Quarta-feira, 23 de novembro, por volta das 14h30 — Estádio Internacional Khalifa
Estou saindo do estádio depois de assistir à minha primeira partida, Japão 2 x 1 Alemanha. Um jogo magnífico.
Mas é tudo muito estranho aqui. Há uma atmosfera estéril dentro dos estádios, ninguém parece saber bem o que fazer.
A segurança está gerenciando as coisas de perto — há uma área específica para revista de bandeiras e cartazes antes de entrar.
Quinta-feira, 24 de novembro, 01h15
Hoje à noite, no metrô, vi uma placa dizendo que o futebol é “um veículo para respeitar os direitos humanos” — e a pergunta que não quer calar é: direitos humanos de quem?
Há uma tonelada de seguranças dentro dos estádios, mais do que já vi em qualquer um dos outros torneios. É curioso porque a atmosfera aqui parece não ser ameaçadora. Então, o que exatamente eles estão procurando?
20h10 — Souk Waqif
Conversei com um torcedor gay da Holanda em um bar mais cedo. Assim como eu, ele se sente um tanto em conflito por estar aqui.
Também entrei em um dos meus aplicativos de relacionamento hoje e recebi várias mensagens de homens sauditas. Então o Catar pode fingir que a vida queer no Oriente Médio está morta, mas online ela está bem viva.
Sábado, 26 de novembro, 00h15 — Estádio Al Bayt
Acabei de assistir ao jogo Inglaterra x EUA. No intervalo, esbarrei em um torcedor da Inglaterra que estava usando uma fita de arco-íris — e perguntei se ele teve algum problema para entrar no estádio.
Aparentemente, ele foi revistado por três ou quatro pessoas diferentes, mas depois disseram: “Tudo bem agora”.
Também vi alguns torcedores dos EUA com camisetas com números com as cores do arco-íris nas costas, então acho que podemos dizer que é um bom sinal.
Tenho pensado muito nesse slogan “futebol é para todos” desde que cheguei aqui.
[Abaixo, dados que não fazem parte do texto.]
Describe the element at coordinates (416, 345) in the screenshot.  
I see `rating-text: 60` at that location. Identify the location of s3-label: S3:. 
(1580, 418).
Acho que os locais realmente acreditam nisso, eles simplesmente não consideram os torcedores gays como parte da equação.
Não é necessariamente homofóbico, é apenas um tema tão tabu que somos invisíveis.
É uma das razões pelas quais muitos dos meus colegas torcedores LGBT não foram capazes de vir — eles se sentiram, por razões compreensíveis, excluídos.
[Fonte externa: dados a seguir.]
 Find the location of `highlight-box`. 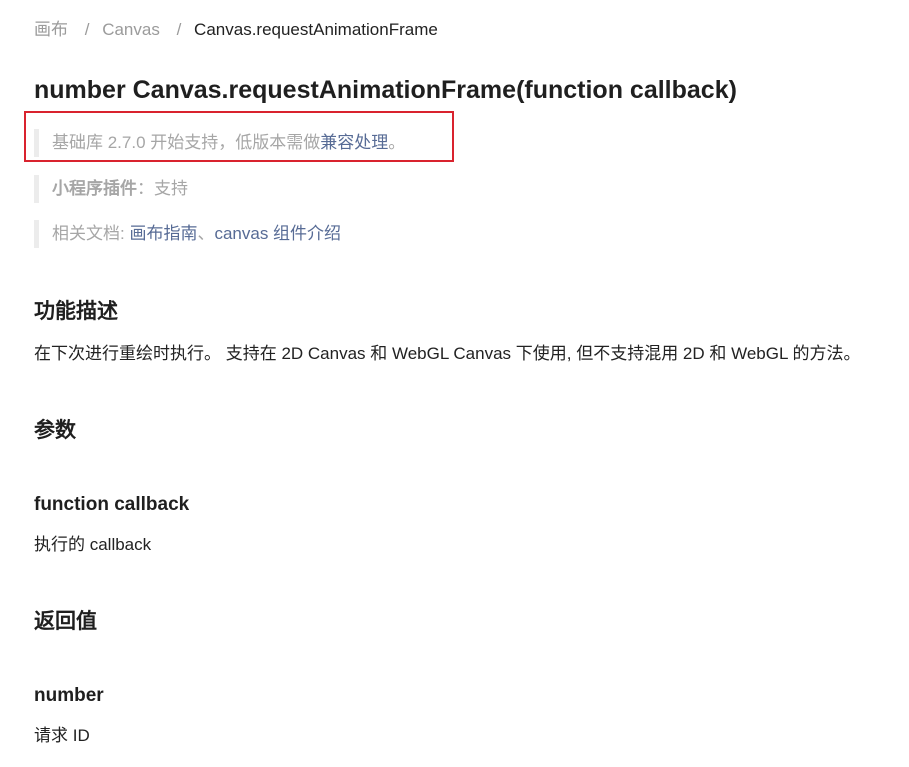

highlight-box is located at coordinates (239, 136).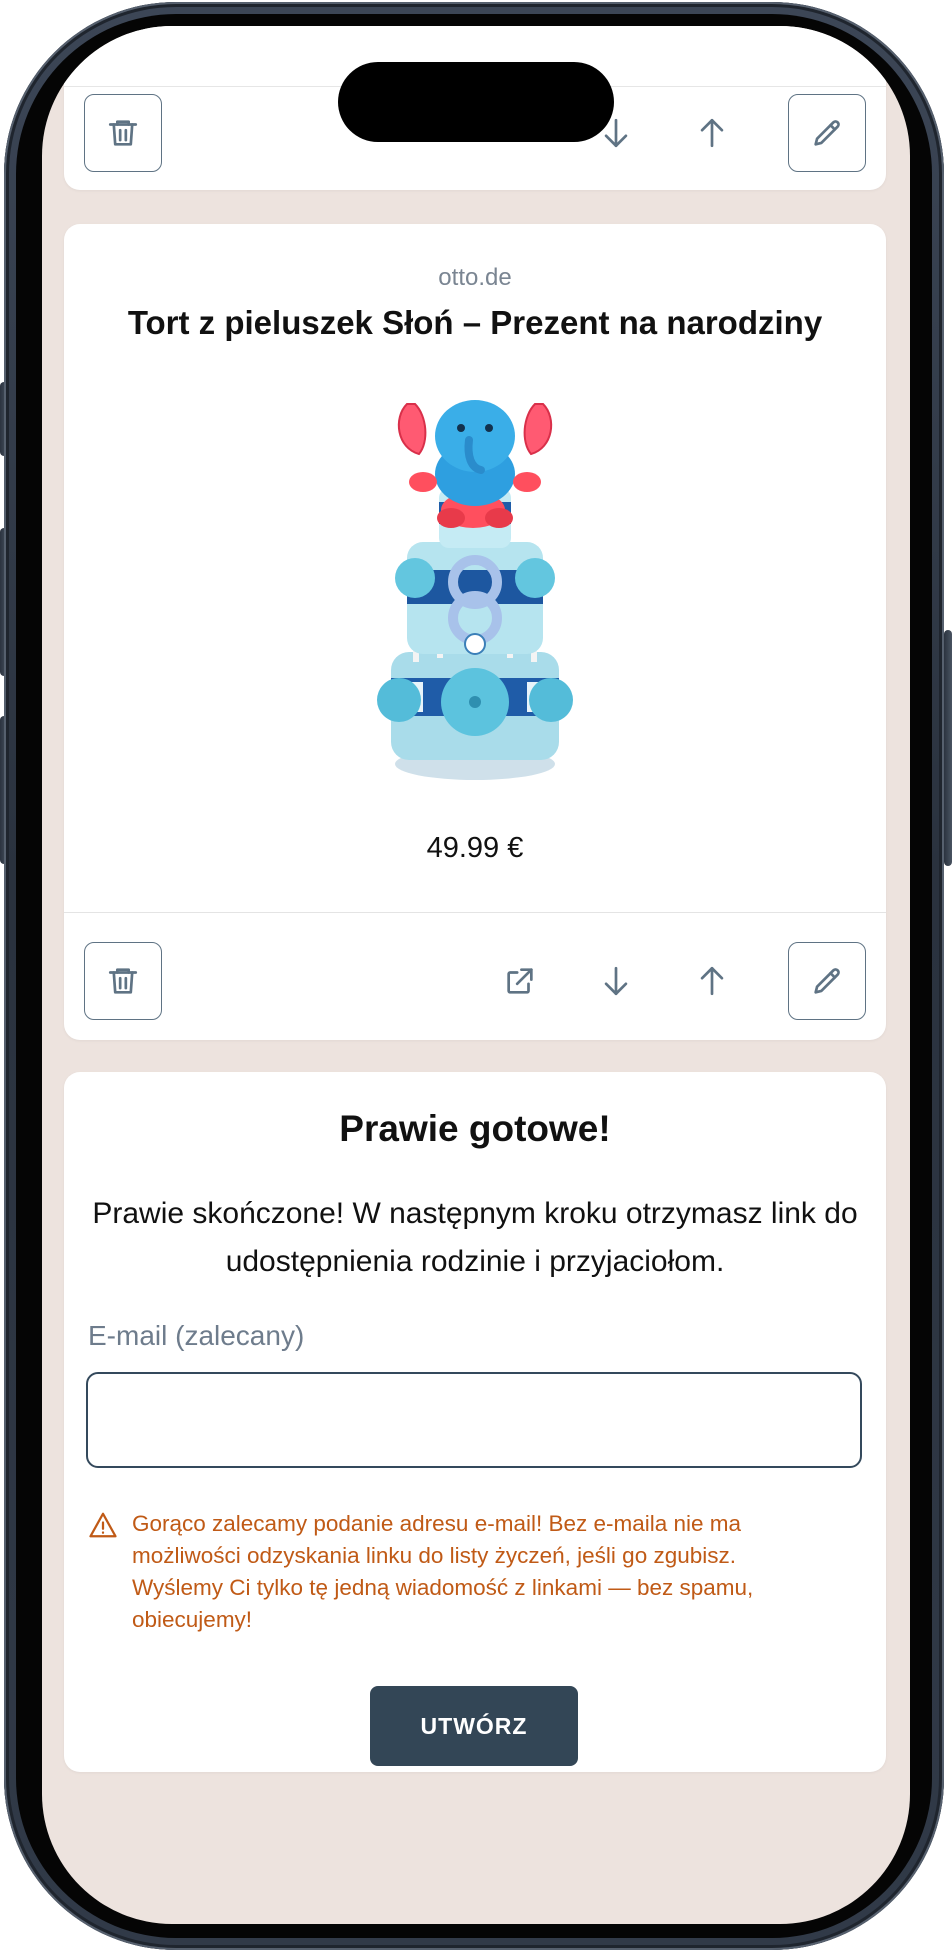 This screenshot has height=1954, width=952. I want to click on product-actions, so click(475, 982).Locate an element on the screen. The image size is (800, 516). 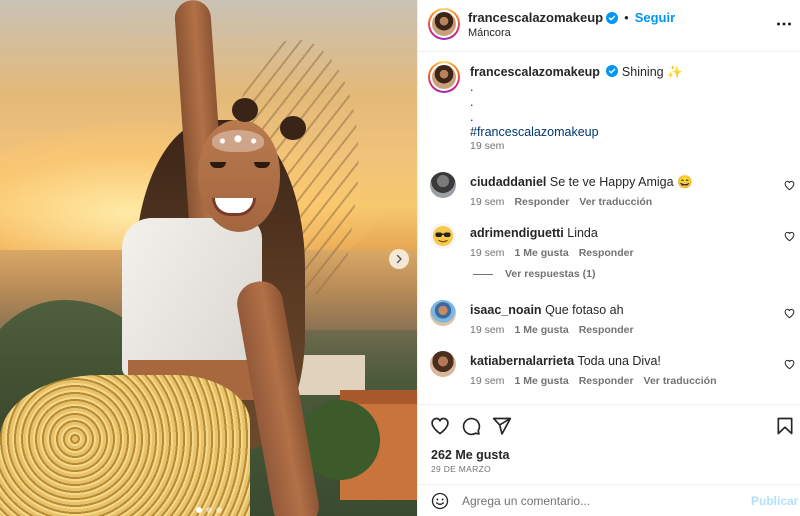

Por volta das 14h30 — Estádio Al Janoub
Estou saindo do estádio no final do jogo Austrália x Tunísia.
Logo após o intervalo, um grupo de torcedores tunisianos abriu uma bandeira enorme com os dizeres “Palestina livre”. Nada de errado com isso — só que as autoridades falam sobre deixar a política fora do esporte, e uma bandeira desse tamanho é permitida pela polícia no estádio.
Quase 22h — Arredores de Doha
Assistimos ao jogo França x Dinamarca no centro de Doha com grupos de torcedores mexicanos, argentinos e europeus, conversando sobre como isso se compara a outras Copas do Mundo.
Para mim, há muitos pontos positivos em como o Catar conduziu isso de uma perspectiva puramente futebolística, e em campo houve algumas boas partidas.
Mas o que sempre me vem à cabeça é a pura hipocrisia da mensagem “diga não à discriminação”. Conheci algumas pessoas que disseram: “Você está perfeitamente seguro aqui, por que importa que você seja gay?”
Eu sei que tenho o privilégio de estar relativamente seguro em comparação com os cidadãos LGBT do Catar, mas a menos que você realmente esteja na nossa pele e sentido essa sensação de desconforto, de se sentir excluído, é muito difícil de descrever.
Domingo, 27 de novembro, 05h15 — Aeroporto Internacional de Hamad em Doha
Estou prestes a embarcar no meu voo de volta para o Reino Unido, me despedindo do Catar.
Quando o Catar foi escolhido para sediar a Copa do Mundo em 2010, houve protesto — mas foi mais sobre as denúncias de corrupção, não sobre os direitos LGBT. Talvez isso seja uma medida do progresso na Europa e no Reino Unido.
Em algum momento me preocupei com minha segurança aqui? Não. Acho que teria me preocupado em outras circunstâncias? Não, mais uma vez. Mas sinto que minha experiência aqui foi comprometida por saber o que acontece com a população LGBT local? Sim, eu sinto.
Nos dizem para só “focar no futebol”, mas há coisas na vida que são mais importantes.
Conforme relato feito aos jornalistas Josh Parry e Ashitha Nagesh. Phil compartilhou sua experiência conosco por meio de mensagens de áudio em um aplicativo de mensagens criptografadas. Não estamos publicando seu nome completo.